Typ 4: Die Shared Leadership-Praxis. Einzelne Praxen, vor allem solche, die sich im Wachstum befinden oder vielleicht gerade einen Generationswechsel hinter sich haben, haben schon die Weichen gestellt in Richtung aktiver Gestaltung von Entscheidungsprozessen und Praxisführung. Nach dem Grundprinzip gemeinsamer Verantwortung berücksichtigen die Partner im Optimalfall gegenseitig ihre Interessen angemessen, haben transparente und nachvollziehbare Entscheidungsprozesse in ihrer Praxis installiert sowie eine Verbindlichkeit der getroffenen Entscheidungen für alle Partner.* Diese aktive Arbeitsteilung bei der Führung der Praxis bezieht auch die Mitarbeiter mit ein – so findet sich hier eine Art Mittel-Management durch das nicht-ärztliche Team mit klar definierten Zuständigkeiten und Handlungskompetenzen. Diese Delegation motiviert und entwickelt die Mitarbeiter weiter, die oft bessere, aber auf jeden Fall immer kostengünstigere Ergebnisse erbringen als die Praxispartner selbst. Die Delegierenden müssen natürlich loslassen von allen „beruflichen Hobbies“. Parallel haben die Shared Leadership-Praxen feste Prozesse installiert für Routine-, Detail-, Vorbereitungs- und Spezialaufgaben inklusive Einarbeitung, Information, Feedback und Kontrolle.

Last but not least haben sie in einer (expliziten) Geschäftsordnung, die den Konsens in einer Praxis widerspiegelt und weit über den normalen Gesellschaftervertrag hinausgeht, die Entscheidungsprozesse für unterschiedliche Entscheidungssituationen genau festgelegt und sind damit reaktionsschnell und zuverlässig.
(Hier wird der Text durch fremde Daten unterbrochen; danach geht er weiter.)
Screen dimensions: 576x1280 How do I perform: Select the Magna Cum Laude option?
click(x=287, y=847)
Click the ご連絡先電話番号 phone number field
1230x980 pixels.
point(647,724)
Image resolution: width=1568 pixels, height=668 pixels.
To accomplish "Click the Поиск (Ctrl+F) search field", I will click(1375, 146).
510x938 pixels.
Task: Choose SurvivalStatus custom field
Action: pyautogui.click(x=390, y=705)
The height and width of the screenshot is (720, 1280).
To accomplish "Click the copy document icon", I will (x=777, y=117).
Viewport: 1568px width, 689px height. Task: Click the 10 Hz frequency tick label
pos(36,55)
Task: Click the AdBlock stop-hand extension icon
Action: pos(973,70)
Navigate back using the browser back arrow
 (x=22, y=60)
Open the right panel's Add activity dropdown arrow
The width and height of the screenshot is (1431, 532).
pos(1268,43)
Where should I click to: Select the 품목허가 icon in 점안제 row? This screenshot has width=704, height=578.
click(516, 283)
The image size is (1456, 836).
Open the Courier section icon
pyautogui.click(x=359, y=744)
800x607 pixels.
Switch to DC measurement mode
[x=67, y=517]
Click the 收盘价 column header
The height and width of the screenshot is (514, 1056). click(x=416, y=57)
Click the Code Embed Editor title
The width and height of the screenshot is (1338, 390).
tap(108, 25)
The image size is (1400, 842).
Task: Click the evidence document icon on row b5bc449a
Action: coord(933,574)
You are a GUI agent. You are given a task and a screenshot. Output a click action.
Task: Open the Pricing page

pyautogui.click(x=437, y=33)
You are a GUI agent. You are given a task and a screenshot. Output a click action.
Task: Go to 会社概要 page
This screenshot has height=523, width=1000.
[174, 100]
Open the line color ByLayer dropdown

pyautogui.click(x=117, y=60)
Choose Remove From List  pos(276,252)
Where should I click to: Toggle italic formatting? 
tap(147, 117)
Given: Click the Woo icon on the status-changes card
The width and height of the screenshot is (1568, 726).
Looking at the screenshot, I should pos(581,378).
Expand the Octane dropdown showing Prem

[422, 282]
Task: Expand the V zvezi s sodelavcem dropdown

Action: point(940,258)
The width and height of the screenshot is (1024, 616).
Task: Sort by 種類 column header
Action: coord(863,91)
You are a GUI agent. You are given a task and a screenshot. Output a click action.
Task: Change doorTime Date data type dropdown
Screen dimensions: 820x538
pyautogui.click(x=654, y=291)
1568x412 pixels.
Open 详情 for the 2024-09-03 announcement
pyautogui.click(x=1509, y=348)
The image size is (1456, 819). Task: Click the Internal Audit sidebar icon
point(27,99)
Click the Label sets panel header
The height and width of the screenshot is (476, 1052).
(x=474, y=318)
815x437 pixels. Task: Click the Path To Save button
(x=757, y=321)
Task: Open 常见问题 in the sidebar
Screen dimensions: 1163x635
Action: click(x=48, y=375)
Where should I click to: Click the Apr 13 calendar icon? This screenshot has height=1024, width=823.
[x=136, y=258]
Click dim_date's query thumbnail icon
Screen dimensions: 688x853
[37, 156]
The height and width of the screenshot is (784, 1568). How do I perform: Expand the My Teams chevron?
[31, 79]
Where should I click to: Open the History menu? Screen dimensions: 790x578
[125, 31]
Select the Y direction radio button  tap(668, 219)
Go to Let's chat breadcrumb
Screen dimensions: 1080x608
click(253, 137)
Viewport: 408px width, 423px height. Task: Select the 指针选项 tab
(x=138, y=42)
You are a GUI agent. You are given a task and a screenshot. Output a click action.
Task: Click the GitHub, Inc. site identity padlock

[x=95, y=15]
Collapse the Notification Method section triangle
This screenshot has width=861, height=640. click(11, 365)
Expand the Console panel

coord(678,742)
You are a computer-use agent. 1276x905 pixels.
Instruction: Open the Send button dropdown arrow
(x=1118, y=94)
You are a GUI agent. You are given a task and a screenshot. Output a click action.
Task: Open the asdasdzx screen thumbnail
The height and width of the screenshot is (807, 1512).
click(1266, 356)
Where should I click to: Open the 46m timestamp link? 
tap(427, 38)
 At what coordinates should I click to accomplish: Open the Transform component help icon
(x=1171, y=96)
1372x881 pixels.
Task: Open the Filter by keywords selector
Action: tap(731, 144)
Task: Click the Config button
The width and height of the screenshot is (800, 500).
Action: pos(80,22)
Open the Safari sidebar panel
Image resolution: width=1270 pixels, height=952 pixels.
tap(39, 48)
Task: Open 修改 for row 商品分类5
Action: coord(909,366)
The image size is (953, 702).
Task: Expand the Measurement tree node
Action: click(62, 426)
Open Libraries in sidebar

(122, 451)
Aus den Typen 1 bis 3 eine Typ 4-Praxis zu machen, ist nicht ganz einfach, aber möglich. So konnte beispielsweise durch die Installation eines externen Praxismanagers aus dem Curagita-Team, der zwei bis vier Mal pro Monat über den Zeitraum eines Jahres in der Praxis vor Ort ist, Gesellschafterversammlungen moderiert, Aufbau- und Ablauforganisation mit zu installieren hilft und durch Know-how Transfer dazu beiträgt, drei (leitende) Mitarbeiterinnen zu einem schlagkräftigen Mittelmanagement- Team zu befähigen, eine Netzpraxis erfolgreich in vielfacher Hinsicht gestärkt werden: von der Verhandlungsposition gegenüber den kooperierenden Krankenhäusern bis zur Motivation der Mitarbeiter und einer gerechteren Arbeitsverteilung im Radiologen-Team, die zu höherer Arbeitszufriedenheit sowohl beim bisherigen „Leitwolf“ als auch bei den jüngeren Partnern geführt hat.

Um als niedergelassene radiologische Praxis auch künftig für niederlassungsinteressierte Radiologen attraktiv zu sein, bietet sich die Shared Leadership-Praxis an: sie ist arbeitsteilig, motivierend, entlastet von Routinetätigkeiten und erleichtert die Konzentration auf strategische Aufgaben – und bietet last but not least auch Zeitreserven für Schwerpunkte außerhalb des beruflichen Alltags – was nicht nur den jungen Nachfolgern aus der Generation Y entgegen kommt.